_What to work on_
Wherever a line holds the word "click", copy that line from the data.

=== Section Start ===

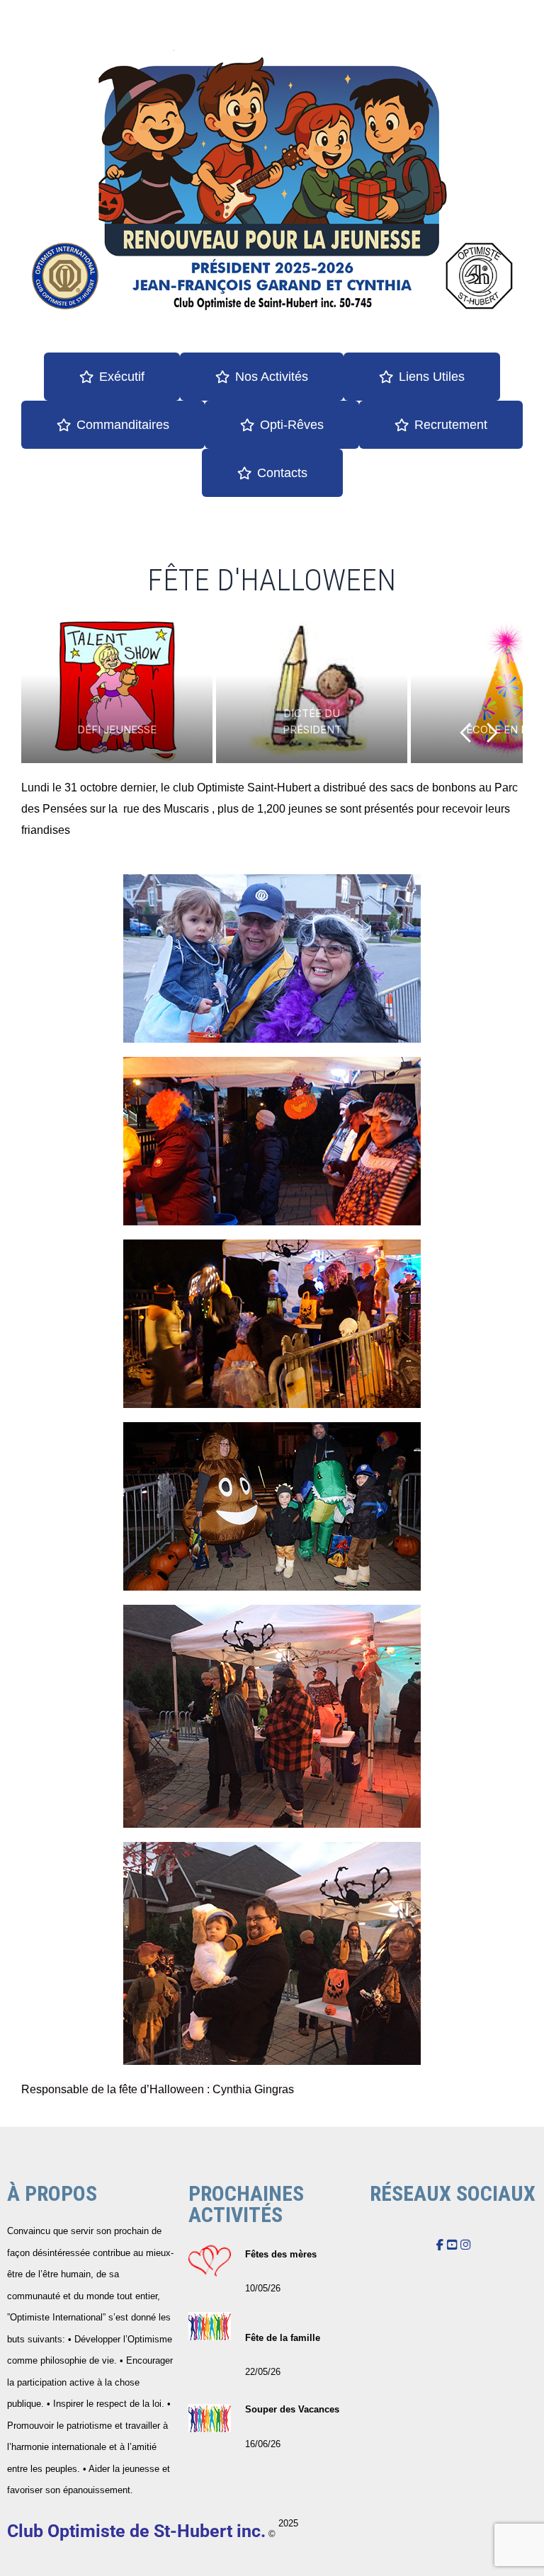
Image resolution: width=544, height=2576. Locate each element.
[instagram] (465, 2244)
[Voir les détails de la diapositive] (160, 692)
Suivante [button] (492, 733)
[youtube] (452, 2244)
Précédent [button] (465, 733)
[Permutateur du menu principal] (514, 36)
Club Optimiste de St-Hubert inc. (136, 2531)
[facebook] (439, 2244)
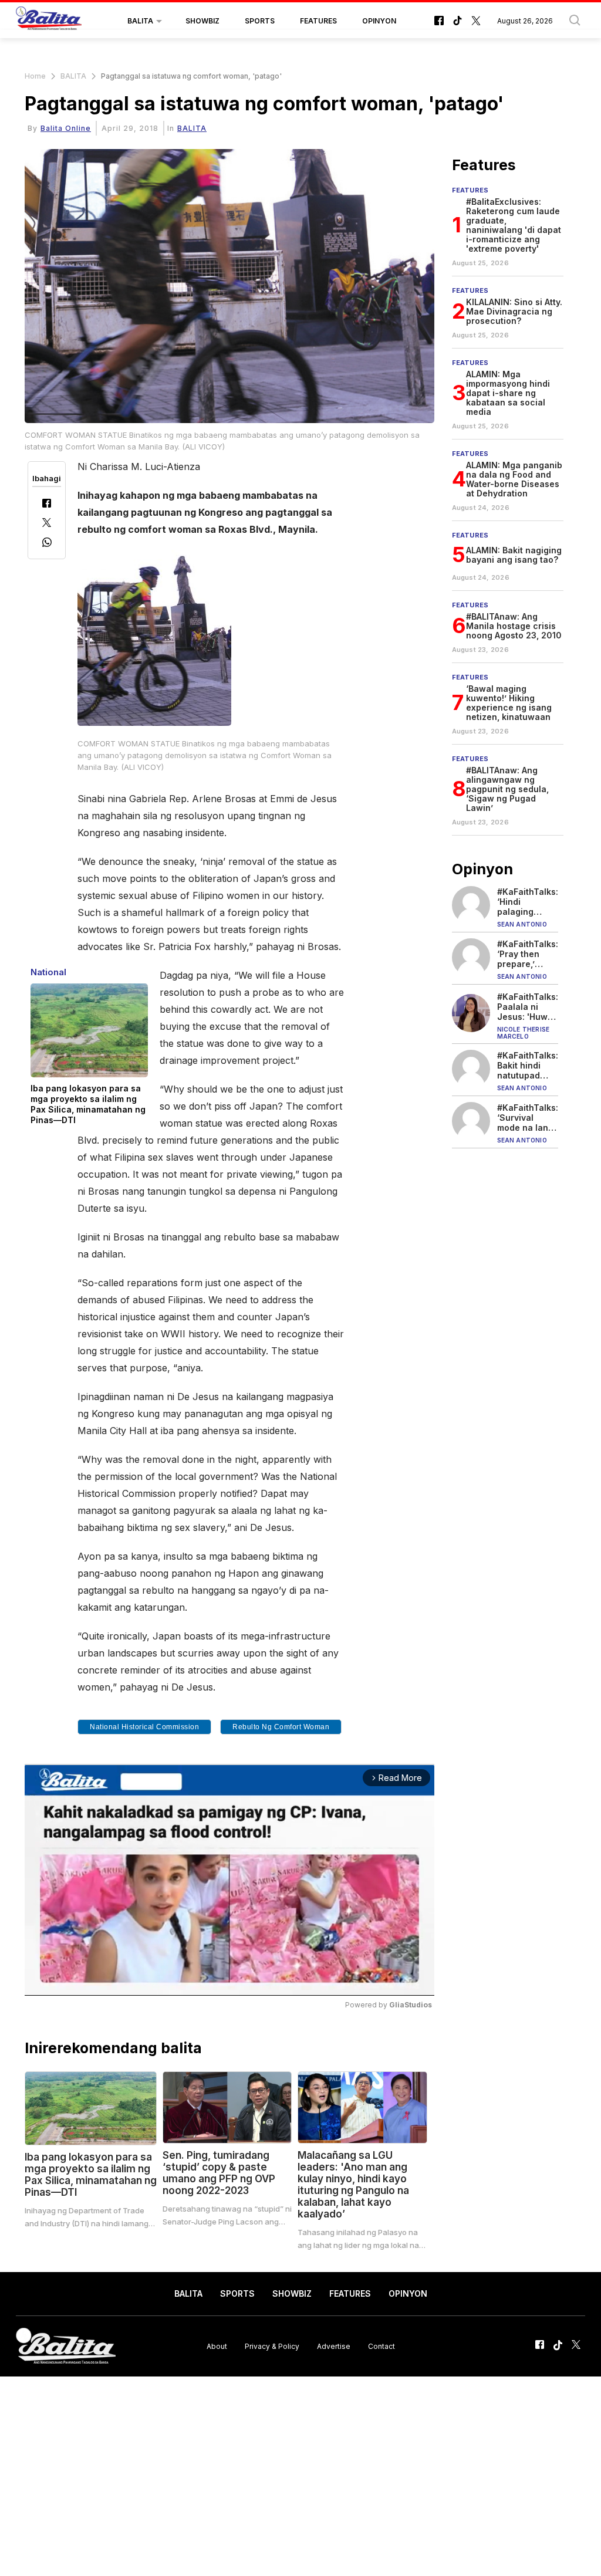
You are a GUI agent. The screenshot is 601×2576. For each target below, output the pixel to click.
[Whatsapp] (47, 544)
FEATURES (318, 20)
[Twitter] (46, 524)
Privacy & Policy (272, 2346)
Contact (381, 2346)
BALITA (140, 20)
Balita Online (65, 128)
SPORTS (260, 20)
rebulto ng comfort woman (280, 1727)
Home (35, 76)
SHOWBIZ (202, 20)
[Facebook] (46, 504)
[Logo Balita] (49, 21)
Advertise (333, 2346)
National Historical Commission (144, 1727)
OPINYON (379, 20)
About (217, 2346)
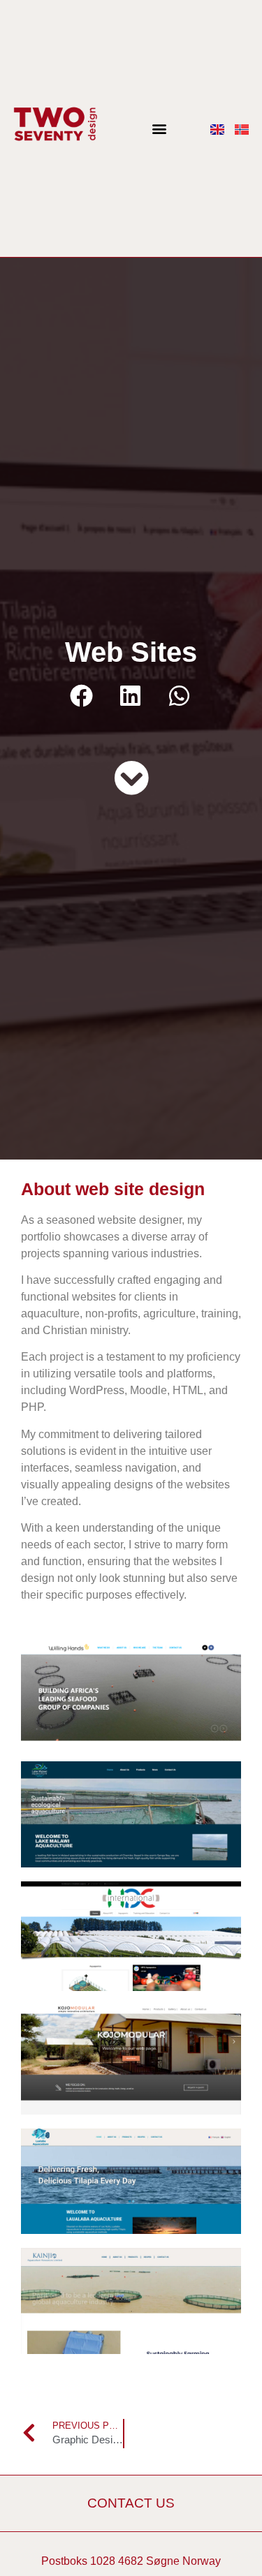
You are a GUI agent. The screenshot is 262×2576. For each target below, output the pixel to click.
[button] (158, 128)
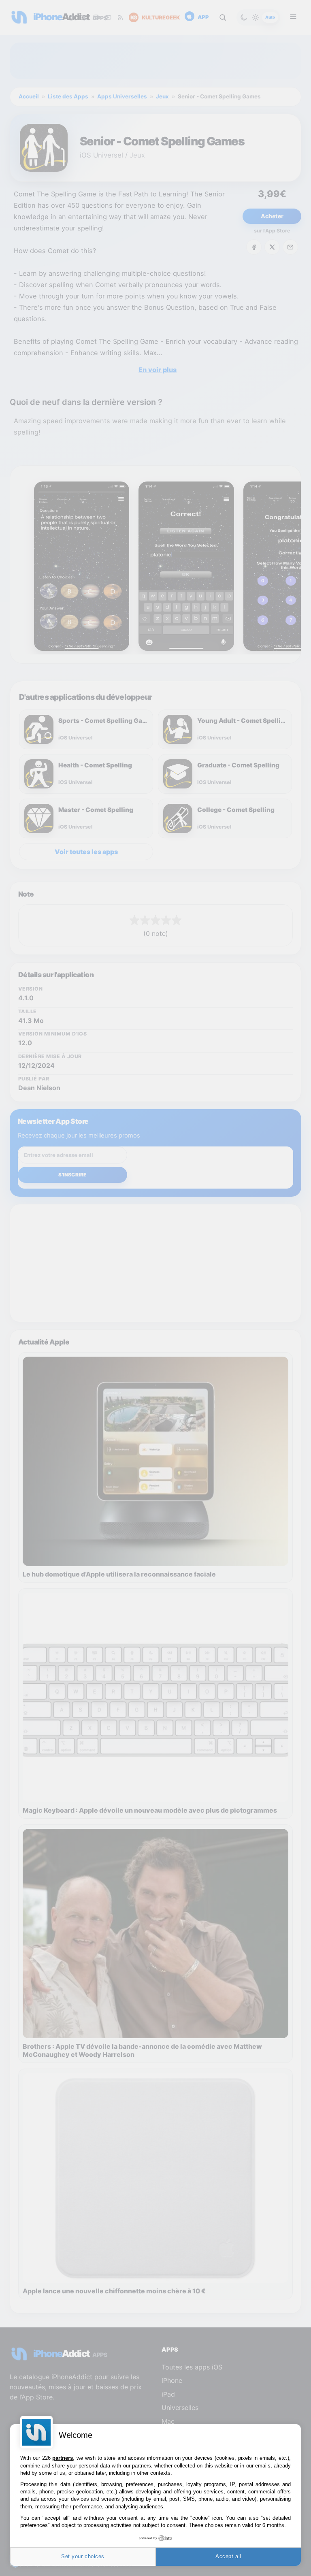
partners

=== Section End ===

_Result below_
You are a GUI agent. The screenshot is 601×2576. For each target below, output the pixel to click.
You are a GUI agent. The screenshot is 262×2576. For each target below, output the pixel to click.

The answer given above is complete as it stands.